In each of the chapters entitles Grief, Pain(Chaos Regions), Despair(Gynocide), and The Three Beggars. Each of these chapters explore a theme. The first chapter Grief explores how this couple deals with their grief. As he (Willem Dafoe) believes to be making progress, she (Charlotte Gainsbourg) uses sex to take two steps back while her improvement is progressing. While chapter two Pain (Chaos Regions) as the couple enters into Eden, this is where the rights are wrong. When Despair enters her mind, this is where her mask is slipping and her true face is shown. This chapter is where the audience should stop their snacking because you will find out this experimental idea. And as the three beggars come around this is where everything that happened will end. Where nature must take back control and undo what has happened. Erasing the wrongs into creating the right order.
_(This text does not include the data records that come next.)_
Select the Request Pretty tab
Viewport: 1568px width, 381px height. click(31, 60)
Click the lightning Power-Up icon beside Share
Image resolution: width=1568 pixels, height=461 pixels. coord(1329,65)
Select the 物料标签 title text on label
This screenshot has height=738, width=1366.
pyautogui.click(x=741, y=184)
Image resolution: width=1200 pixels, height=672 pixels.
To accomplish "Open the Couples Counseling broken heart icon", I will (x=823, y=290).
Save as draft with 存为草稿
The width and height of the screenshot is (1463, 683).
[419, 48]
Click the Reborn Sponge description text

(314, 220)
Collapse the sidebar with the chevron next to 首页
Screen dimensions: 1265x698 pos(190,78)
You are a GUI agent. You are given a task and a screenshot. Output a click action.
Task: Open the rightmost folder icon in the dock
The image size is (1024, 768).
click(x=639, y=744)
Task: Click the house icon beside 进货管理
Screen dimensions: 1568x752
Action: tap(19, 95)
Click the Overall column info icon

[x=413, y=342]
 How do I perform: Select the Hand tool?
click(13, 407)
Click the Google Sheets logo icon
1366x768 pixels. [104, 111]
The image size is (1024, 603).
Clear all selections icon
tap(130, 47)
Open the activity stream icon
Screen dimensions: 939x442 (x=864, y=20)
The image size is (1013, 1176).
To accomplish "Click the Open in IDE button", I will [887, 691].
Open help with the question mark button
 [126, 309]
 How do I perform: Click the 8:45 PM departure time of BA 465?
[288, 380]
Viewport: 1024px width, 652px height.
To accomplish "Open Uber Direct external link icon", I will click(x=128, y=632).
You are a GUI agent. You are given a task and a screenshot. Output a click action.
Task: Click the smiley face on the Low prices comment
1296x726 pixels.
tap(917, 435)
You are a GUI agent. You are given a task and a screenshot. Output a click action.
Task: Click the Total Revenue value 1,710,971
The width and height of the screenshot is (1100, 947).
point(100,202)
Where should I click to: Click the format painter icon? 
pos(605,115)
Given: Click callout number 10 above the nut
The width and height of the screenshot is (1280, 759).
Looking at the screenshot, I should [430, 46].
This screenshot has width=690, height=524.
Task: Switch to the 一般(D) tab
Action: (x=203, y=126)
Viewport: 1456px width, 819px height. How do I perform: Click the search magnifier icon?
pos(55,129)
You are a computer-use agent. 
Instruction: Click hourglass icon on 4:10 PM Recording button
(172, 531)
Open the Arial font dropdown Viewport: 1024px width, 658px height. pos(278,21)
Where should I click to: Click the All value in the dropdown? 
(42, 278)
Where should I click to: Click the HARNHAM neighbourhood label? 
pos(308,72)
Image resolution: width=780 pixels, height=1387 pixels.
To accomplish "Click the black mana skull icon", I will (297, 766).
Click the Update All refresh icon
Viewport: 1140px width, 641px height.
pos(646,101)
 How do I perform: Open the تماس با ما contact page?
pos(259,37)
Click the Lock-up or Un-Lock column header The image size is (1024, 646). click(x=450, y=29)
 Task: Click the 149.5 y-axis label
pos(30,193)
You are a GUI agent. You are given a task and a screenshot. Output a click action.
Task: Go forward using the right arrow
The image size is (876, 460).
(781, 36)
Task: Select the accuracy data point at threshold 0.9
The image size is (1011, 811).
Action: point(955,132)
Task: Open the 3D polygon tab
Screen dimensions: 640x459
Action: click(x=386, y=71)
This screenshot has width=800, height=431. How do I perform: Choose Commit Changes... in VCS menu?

I have to say this film is not for the weak of stomach. While viewing the film I find myself being scream mish. While I see the women curling up into a fetal position. Now you would think I would give away the good parts but I wouldn’t. I just wished that I was there to take a picture of your facial expression while it happens. Over the years  I’ve seen a lot exploration films and one of my favorites is Audition, Writer/Director Takashi Miike. Where this film explores the ideas of an ideal woman. And once you seen his films you’ll understand what he is trying to achieve. But for this it made my stomach turn. My mind is blown away that it became speechless. The film is unfavorable because of this idea of misogyny. The film was written in a way for the audience to hate it. I hate to say it but I enjoyed the film. Due to the fact of its interesting character development not the nature of the film. I believe that at the time when Lars Von Trier was writing the script. He was in a deep depression so the dark that was lurking inside of himself was coming out.  Where the idea was completely fixated on that theme. I just hope that this film was his therapy session.